The press publishes writing by people who share an activist spirit and a belief in choice and equality. Founded in 1970 to challenge sexual stereotypes in books, schools and libraries, the press began by rescuing “lost” works by writers such as Zora Neale Hurston, Charlotte Perkins Gilman and Rebecca Harding Davis, and established its publishing program with books by American writers of diverse racial and class backgrounds. Since then it has also been bringing works from around the world to North American readers. The Feminist Press is the longest surviving women's publishing house in the world.

== Founding and history ==
By the end of the 1960s, both Florence Howe and her then husband Paul Lauter had taught in the Freedom Schools in Mississippi, and Howe was already attempting to compile a women's studies curriculum for her writing students at Goucher College in Baltimore. As the 1970s approached, Howe was convinced that, just as she needed texts for teaching about women, so would other educators. Her initial appeal to a number of university and trade publishers to issue a series of critical feminist biographies proved of no avail.
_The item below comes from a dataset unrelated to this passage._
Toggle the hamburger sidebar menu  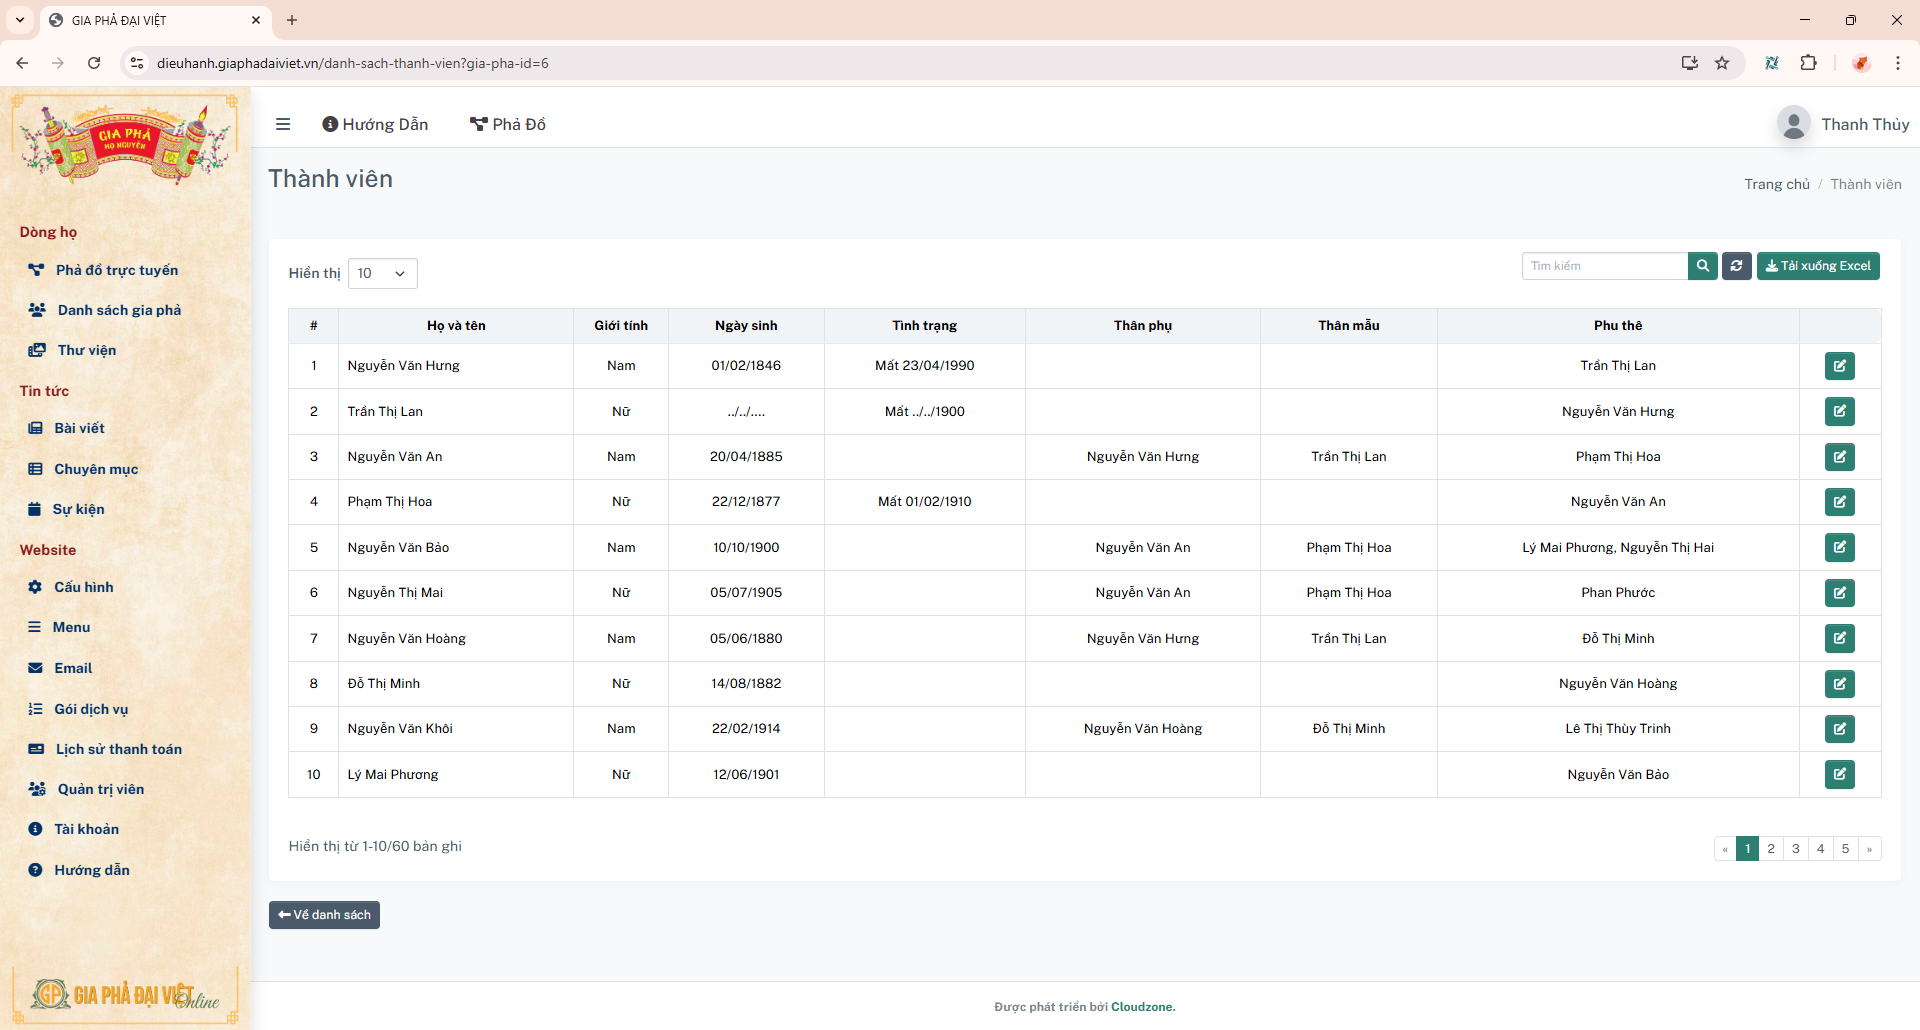(x=283, y=124)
Ultimately, the Baltimore Women's Liberation, an active local group and publishers of a successful new journal, helped to raise money for the press's first publications. On November 17, 1970, the first meeting of the newly formed press was held in Florence Howe's living room. The first book to be published was Barbara Danish's children's book The Dragon and the Doctor in 1971. The new press was associated with the burgeoning women in print movement, an effort by second-wave feminists to establish autonomous communications networks of feminist periodicals, presses, and bookstores founded by and for women. Howe saw her dreams of producing feminist biographies come true with the publication of Elizabeth Barrett Browning at the end of 1971.

In the press's founding years, Tillie Olsen changed its course dramatically by giving Howe a photocopy of the 1861 pages of The Atlantic Monthly containing Rebecca Harding Davis's anonymously published novella Life in the Iron Mills. In 1972, the press issued this work by Rebecca Harding Davis as the first of its series of rediscovered feminist literary classics. Olsen's second suggestion, Daughter of Earth by Agnes Smedley, and Elaine Hedges’s suggestion, The Yellow Wallpaper by Charlotte Perkins Gilman, were published in 1973. Both have become staples of American literature and women's studies curriculums since, with the 1990 Norton Anthology of American Literature including both Life in the Iron Mills and The Yellow Wallpaper.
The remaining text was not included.